The three factors of contractility, preload, and afterload determine ventricular stroke volume. 1 Coupled with heart rate, stroke volume determines cardiac output. Cardiac contractility is related to the amount of myocardial stretch, known as preload. Clinical measurements of cardiac stretch include the ventricular end-diastolic pressure and volume. Afterload is defined as the ventricular wall tension that develops during systole and reflects the resistance to outward blood flow. It is clinically estimated by the systolic arterial pressure. Many sorts of heart failure are associated with decreased contractility. The Frank-Starling relationships between stroke volume, preload, and contractility in both normal hearts and failing hearts are illustrated in Fig. 49-i1
FIG. 49-1. Left ventricular (LV) performance (Frank-Starling) curves relate preload, measured as LV end-diastolic volume (EDV) or pressure (EDP), to cardiac performance, measured as ventricular stroke volume or cardiac output. On the curve of normal individuals ( middle line), cardiac performance continuously increases as a function of the preload. States of increased contractility (e.g., dobutamine infusion) are characterized by an augmented stroke volume at any level of preload ( top line). Conversely, decreased LV contractility (commonly associated with heart failure) is characterized by a curve that is shifted downward ( bottom line). Point a is an example of a normal individual at rest. Point b represents the same individual after developing systolic dysfunction and heart failure (e.g., after a large myocardial infarction): stroke volume has fallen, and the decreased LV emptying results in elevation of the EDV. Because point b is on the ascending portion of the curve, the increased EDV serves a compensatory role because it results in an increase in subsequent stroke volume, albeit much less so than if operating on the normal curve. Further augmentation of LV filling (e.g., increased circulating volume) in the heart failure patient is represented by point c, which resides on the relatively flat part of the curve: stroke volume is only slightly augmented, but the markedly increased EDP results in pulmonary congestion.

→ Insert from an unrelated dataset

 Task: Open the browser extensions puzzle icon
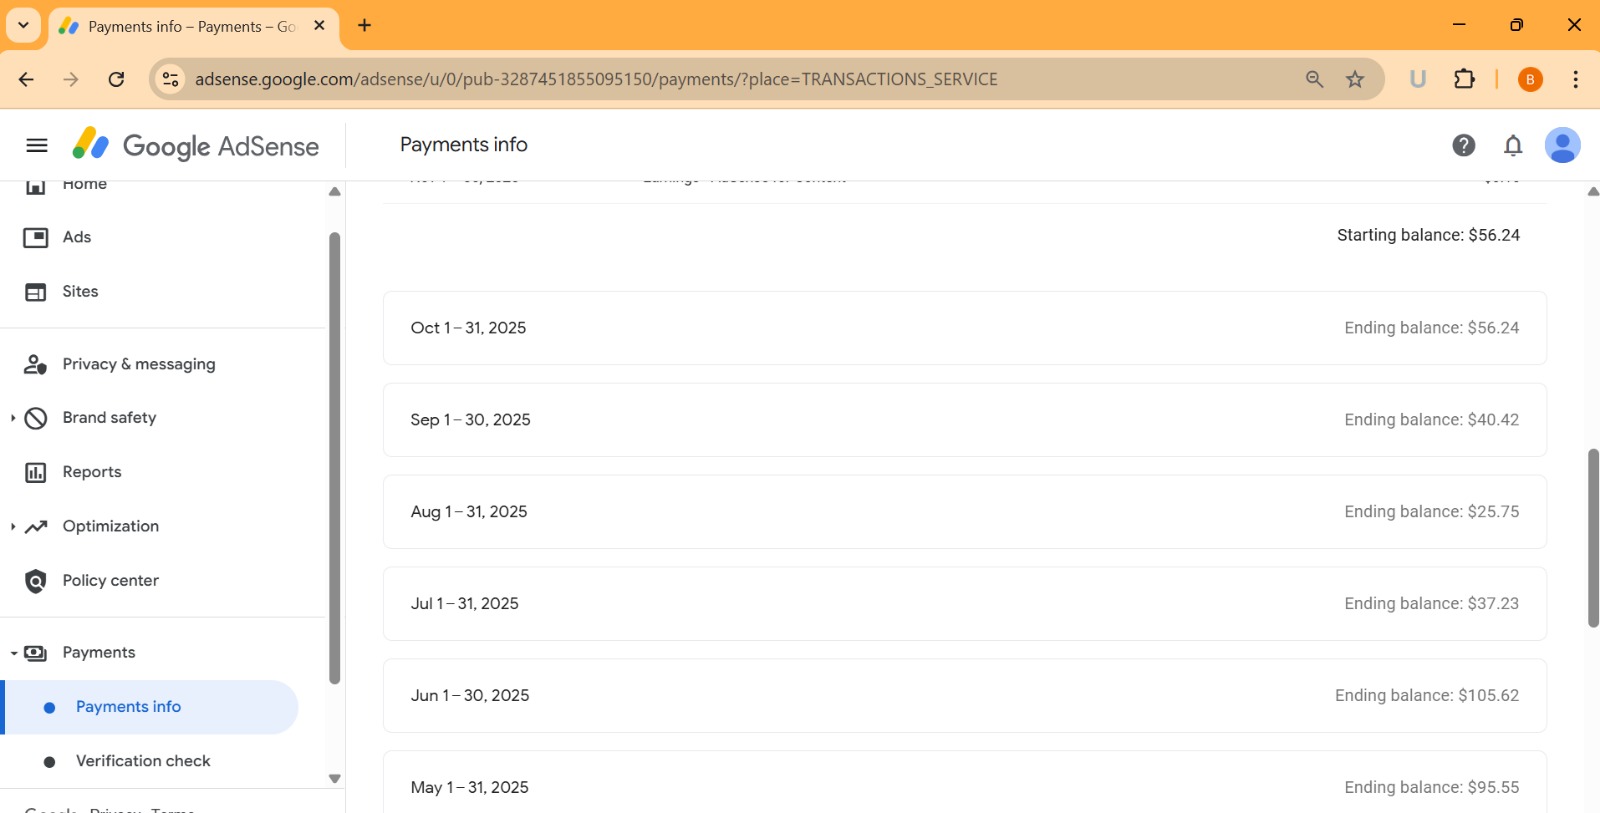(1464, 80)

Heart failure can be further classified into three categories related to physiology and functional anatomy: high versus low cardiac output, right versus left heart failure, and systolic versus diastolic dysfunction. 1,2.,Z,8,9,,i0,,l and 12
Heart failure can produce either low or high cardiac output states. 1 Whereas low-output failure is due to an inherent problem in myocardial contraction, high-output failure is due to an inability of functionally intact myocardium to keep up with excess functional demands. The causes of high-output failure are relatively few and include anemia, thyrotoxicosis, large arteriovenous shunts, beriberi, and Paget disease of the bone.

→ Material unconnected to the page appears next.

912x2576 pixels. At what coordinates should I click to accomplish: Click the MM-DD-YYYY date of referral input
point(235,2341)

In congestive heart failure, excess fluid accumulates behind the affected chamber of the heart. In patients with left ventricular dysfunction due to either mechanical overload or infarction, excess fluid develops in the lungs. This resulting pulmonary edema, or congestion, is the cardinal manifestation of left-sided heart failure. In patients where the right ventricle is compromised (pulmonary embolus, right ventricular infarction), jugular venous distention and other signs of right-sided heart failure occur. Long-standing heart failure, however, usually results in compromise of both ventricles. 11
Systolic heart failure is characterized by an impairment of myocardial contraction, and diastolic failure by an impairment in myocardial relaxation. Systolic failure can occur from excessive afterload (systemic hypertension) or from damaged myocytes (infarction).11 Diastolic failure can be seen in both acute and chronic heart failure. Inhibited early diastolic relaxation as seen in myocardial ischemia is due to altered energy availability. 10 Chronic processes such as hypertrophic cardiomyopathy increase ventricular stiffness and inhibit relaxation. Many etiologies, such as transient myocardial ischemia, can result in either systolic or diastolic failure.
Once heart failure has developed, several neurohormonal compensatory mechanisms occur.12 Alterations in adrenergic tone redistribute blood flow to the brain and myocardium, reducing blood flow to the skin, kidneys, gastrointestinal tract, and skeletal muscle. The reduction in blood flow to the kidneys results in increased stimulation of the renin-angiotensin-aldosterone axis and secretion of antidiuretic hormone. The end result of these processes is enhanced sodium and water retention by the kidneys, which leads to fluid overload and the clinical manifestations of CHF. Additionally, the increased adrenergic tone leads to arteriolar vasoconstriction, a significant raise in afterload, and finally, to increased cardiac work.